The Chapter: A Segmented History from Antiquity to the Twenty-First Century

Review

Noah Zachary
by
published on 05 August 2024
The Chapter: A Segmented History from Antiquity to the Twenty-First Century
Rating: ★ ★ ★ ★ ☆
Title: The Chapter: A Segmented History from Antiquity to the Twenty-First Century
Author: Nicholas Dames
Audience: Professional
Difficulty: Hard
Publisher: Princeton University Press
Published: 2023
Pages: 384

Nicholas Dames presents a detailed history of the seemingly invisible chapter. While offering insights about how the chapter frames our perception of time, his work struggles to find a final thesis about the use of this information and thus leaves the reader with a wide body of information with, paradoxically, little indexing.

To Nicholas Dames, the "chapter" has become a silent, invisible metronome of our lives. Beginning as an index for Latin encyclopedias and Greek legal codes, this simple tool for dividing text has spread far beyond its basic indexical function to become a metaphor for all areas of life. For example, Gerald Ford would have us believe we have started a new chapter after Watergate; after a painful breakup we start a new chapter of our lives; and organizations like fraternities also use chapters to increase their popularity. We do not stop to question the concept of the chapter very much; unlike sentences, paragraphs, or essays, chapters do not have strict rules governing their form, content, or reach. Nor do we ask why they begin or end where they do, or why they have the titles they do – if they have a title at all. Thus, Dames sets out to answer two questions: "Why chapters exist" – a historical question – and "What exactly they did to our sense of time" – a theoretical question.

The chapter is a third point of view, often presenting an ironic commentary on the text.

To be sure, Dames is well-qualified to carry out this analysis. As a professor of humanities at Columbia University, he focuses on "the history and theory of the novel," marshaling a vast variety and quantity of evidence to make his case. To this end, he structures his book in chapters of its own, beginning with a general introduction before leading into a historical overview, analyzing the chapter's history from its historic origins in antiquity to its ultimate purpose as a citation tool for Biblical transcription. Finally, he focuses his final chapters on the novel: notably, he focuses almost exclusively on the Western novel, emphasizing writers like Goethe, Tolstoy, and Dickens. To support this argument, Dames offers scans of early pages that indicate signs of chapter-like divisions, includes charts and graphs that analyze the lengths of chapters statistically and offers deep consideration of how content and form shape one another. The book benefits from these insets, if only because they force us to consider our own definitions for "chapter." Is a chapter defined by its length? By its subject? Dames uses these tools to make us conceive of the chapter as time, cementing the crux of his argument.

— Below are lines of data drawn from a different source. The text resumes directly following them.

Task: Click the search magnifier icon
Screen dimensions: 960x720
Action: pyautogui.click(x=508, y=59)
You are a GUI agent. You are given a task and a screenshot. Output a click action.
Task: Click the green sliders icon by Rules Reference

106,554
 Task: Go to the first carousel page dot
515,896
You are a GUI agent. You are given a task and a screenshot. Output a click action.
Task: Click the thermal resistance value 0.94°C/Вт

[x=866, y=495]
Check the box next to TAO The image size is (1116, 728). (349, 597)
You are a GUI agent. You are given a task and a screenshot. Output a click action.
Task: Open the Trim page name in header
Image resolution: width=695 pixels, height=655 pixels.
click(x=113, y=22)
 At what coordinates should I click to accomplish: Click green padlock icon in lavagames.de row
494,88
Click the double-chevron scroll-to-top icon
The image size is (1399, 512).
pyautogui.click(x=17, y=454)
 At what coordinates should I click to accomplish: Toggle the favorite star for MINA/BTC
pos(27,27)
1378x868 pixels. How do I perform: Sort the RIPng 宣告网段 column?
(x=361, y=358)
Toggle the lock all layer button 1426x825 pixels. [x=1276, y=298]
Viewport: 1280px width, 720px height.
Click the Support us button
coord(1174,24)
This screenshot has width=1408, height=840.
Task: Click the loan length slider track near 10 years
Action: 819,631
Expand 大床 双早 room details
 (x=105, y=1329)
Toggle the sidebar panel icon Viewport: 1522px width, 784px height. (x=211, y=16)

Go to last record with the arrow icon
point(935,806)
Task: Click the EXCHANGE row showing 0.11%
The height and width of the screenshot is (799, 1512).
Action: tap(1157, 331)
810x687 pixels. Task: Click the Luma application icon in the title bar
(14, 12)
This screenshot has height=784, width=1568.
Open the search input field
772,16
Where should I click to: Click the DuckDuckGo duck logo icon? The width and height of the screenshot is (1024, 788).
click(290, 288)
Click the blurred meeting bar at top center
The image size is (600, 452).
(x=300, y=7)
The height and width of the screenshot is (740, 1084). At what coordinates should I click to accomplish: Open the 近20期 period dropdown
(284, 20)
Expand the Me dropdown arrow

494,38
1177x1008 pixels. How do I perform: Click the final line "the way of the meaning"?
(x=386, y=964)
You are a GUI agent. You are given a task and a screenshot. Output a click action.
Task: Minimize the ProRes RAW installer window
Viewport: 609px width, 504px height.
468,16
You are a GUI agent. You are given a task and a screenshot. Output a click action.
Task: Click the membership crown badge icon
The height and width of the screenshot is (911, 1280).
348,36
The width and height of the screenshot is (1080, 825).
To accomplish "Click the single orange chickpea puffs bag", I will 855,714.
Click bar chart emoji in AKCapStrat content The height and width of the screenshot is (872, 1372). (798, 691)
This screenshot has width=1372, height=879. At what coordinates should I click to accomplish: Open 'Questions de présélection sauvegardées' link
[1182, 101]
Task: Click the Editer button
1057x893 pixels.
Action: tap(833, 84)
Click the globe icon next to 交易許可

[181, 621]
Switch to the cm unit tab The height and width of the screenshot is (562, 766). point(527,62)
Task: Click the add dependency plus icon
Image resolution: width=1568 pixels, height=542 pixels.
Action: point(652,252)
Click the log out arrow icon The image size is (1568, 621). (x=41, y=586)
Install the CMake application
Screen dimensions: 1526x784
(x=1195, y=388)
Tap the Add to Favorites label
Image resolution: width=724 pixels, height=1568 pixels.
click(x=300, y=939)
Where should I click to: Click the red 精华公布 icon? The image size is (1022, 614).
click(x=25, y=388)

Then we must ask: to what end? This type of book purports to find something remarkable in the history of the "musty" and "common," and thus they must always make a kind of case for its existence to a skeptical reader. In this respect, it is a bit difficult to say who this book is for: it is certainly far too advanced and too densely written for most students, not of much interest to the general public, and perhaps already familiar to experts. There are certainly many interesting observations here. For example, Dames rightly points out that chapter titles are only vaguely part of the novel's content, usually expressed by neither the narrator nor the characters. The chapter is a third point of view, often presenting an ironic commentary on the text. But how useful is this insight? Where is that "so what" that this book is always looking for?

To venture one theory: this book is about the great but often secretive power of the framing device. By conceiving life, history, or politics in chapters, we permit a vast, inchoate blob of time, with all its currents and eddies, to be chopped up into all-too-neat chunks. A canny manipulator can easily exploit the power to reorganize "time as a series of ordered linear segments," and thus manufacture divisions that reflect the interests of the person making the division. Readers of this book will sit up and take notice the next time a conniving politician, smiling influencer, or manipulative ex claims to have started a new chapter and wonder what exactly hides in the white space between the end of one segment and the start of the next.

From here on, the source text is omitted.